YaxA pre-pore formation underlies bipartite YaxAB toxin assembly on living membranes (123494)

Harsh Kumar 1 , Ganapathy Ayappa 2 , Sandhya Visweswariah 3 , Vaishnavi Ananthanarayanan 4
  1. Department of Bioengineering, IISc Bangalore, Bangalore, Karnataka, India
  2. Department of Chemical Engineering, IISc Bangalore, Bangalore, Karnataka, India
  3. Department of Developmental Biology and Genetics, IISc Bangalore, Bangalore, Karnataka, India
  4. EMBL Australia Node in Single Molecule Science, Department of Molecular Medicine, School of Biomedical Sciences, University of New South Wales, Sydney, New South Wales, Australia

Biological membranes are complex assemblies of lipids and proteins that maintain cellular integrity and homeostasis. Bacterial pore-forming toxins (PFTs) compromise host cell membrane barrier by creating nanoscale pores. While membrane-mimetic models have been widely used to study PFT behaviour, their interactions with live cell membranes remain underexplored. This study investigates the pore-forming mechanism of YaxAB, a bipartite PFT from Yersinia enterocolitica, to elucidate its stepwise assembly and membrane disruption dynamics. YaxAB consists of two subunits: YaxA, which independently binds to the membrane, and YaxB, which facilitates pore formation and cell lysis. Structural studies suggest that YaxA-YaxB dimers assemble into decameric transmembrane pores, but the exact sequence of events leading to pore formation remains unclear.
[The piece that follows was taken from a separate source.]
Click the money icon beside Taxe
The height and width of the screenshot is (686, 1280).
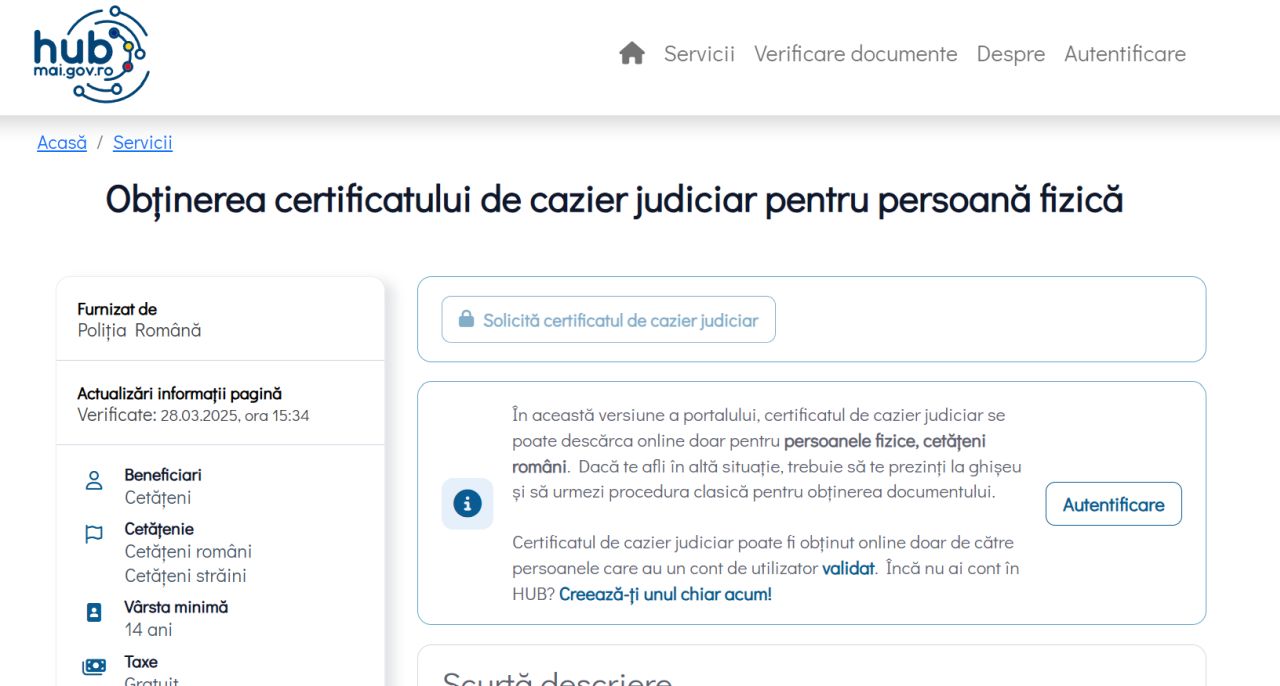pos(94,667)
Using live-cell, single-molecule imaging in HeLa cells, we demonstrate that the addition of YaxA followed by YaxB induces cellular blebbing upon pore formation. YaxA alone or YaxA and YaxB together exhibited heterogeneous anomalous diffusion on the membrane, likely influenced by lipid nanodomains and cortical actin organisation. Contrary to previous assumptions that YaxA remains monomeric on the membrane, we observed that YaxA molecules merged to form ’pre-pores’, which rapidly trigger membrane disruption upon YaxB addition. Taken together, we propose a novel mechanism wherein soluble YaxA first binds the membrane, self-assembles into pre-pores, and subsequently recruits YaxB to form functional transmembrane pores leading to ion homeostasis disruption and cell lysis.